According to the United Nations, the war has forced about four million Syrians to become refugees, with more than 30,000 of them coming to Canada.
Tens of thousands of people, mainly civilians, have died in the war, including 21,000 deaths in 2015, according to the Syrian humanitarian group I Am Syria. Christians and other religious minorities are being particularly targeted.
“Christians are under pressure and under persecution,” Boulad said.
“We are suffering an injustice like all of the minorities. Christians are not the only ones suffering but they are a part of the game.”
Boulad, the superior religious Jesuit in Alexandria and provincial of the Middle East, made his comments in Woodbridge, Ont., at an event attended by about 300 people to raise money for the Catholic Near East Welfare Association in Syria and Iraq, as well as for work in Egypt overseen by Boulad.

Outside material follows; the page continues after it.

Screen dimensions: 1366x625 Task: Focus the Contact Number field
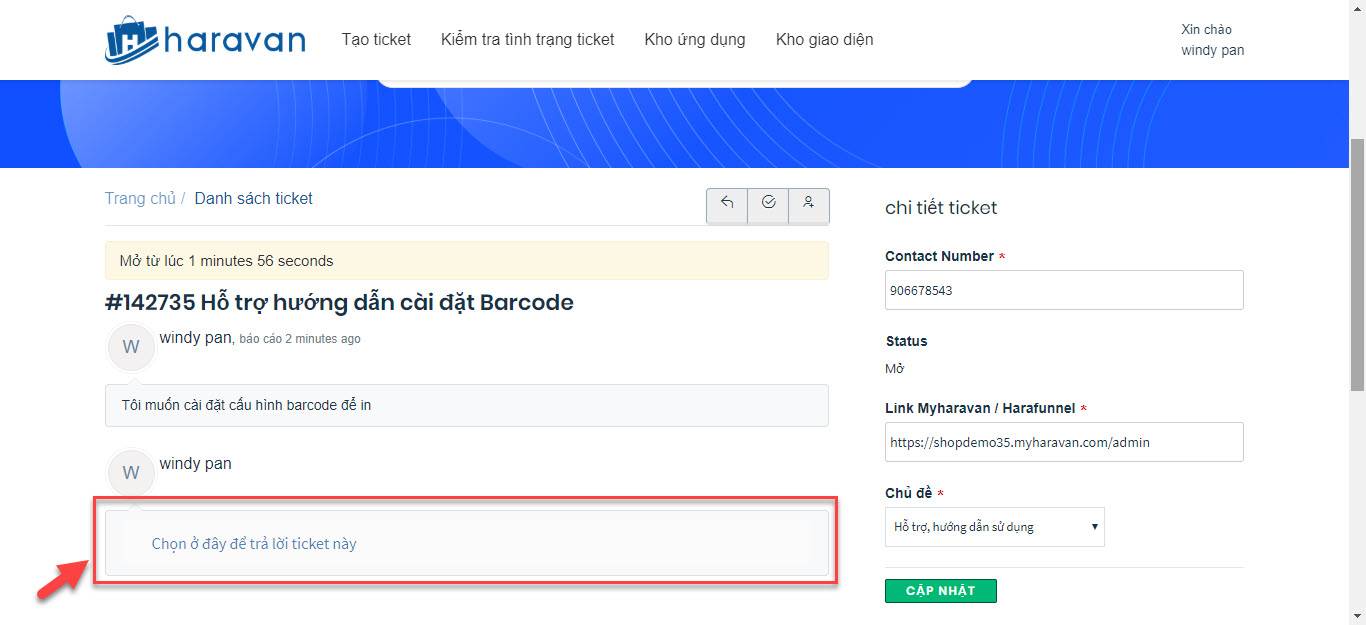pyautogui.click(x=1063, y=290)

The Cairo theology professor said that despite being “disgusted” and “furious” over events in Syria, as a man of faith he believes that the woman and child will prevail over the beast, as they do in Scripture.

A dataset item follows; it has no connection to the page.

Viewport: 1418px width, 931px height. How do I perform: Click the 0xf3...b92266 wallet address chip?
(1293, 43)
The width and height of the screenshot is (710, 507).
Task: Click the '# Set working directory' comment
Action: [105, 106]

“Good will overcome, love will overcome, justice will overcome,” he said. “But only after a tragedy which is happening underneath our eyes every day.”
The Church’s role is to remind us “to tackle the issue in a spiritual and theological manner,” especially regarding those suffering mental anguish, he said.
“The Church has power to warn and to fight orally,” he said. “In the short run (evil) will conquer, it will advance, but in the long run I believe in the victory of good over evil, of love over hate.
“This is my belief as a Christian and as a faithful.”
As Christians flee to safety, their representation in the region has declined to about two or three per cent of the total population, Boulad said.
“Christians are under pressure and under persecution,” he said. “Most of the Christians, they are emigrating. This is stripping the area of any Christian presence in the future.
“This is a clear genocide.”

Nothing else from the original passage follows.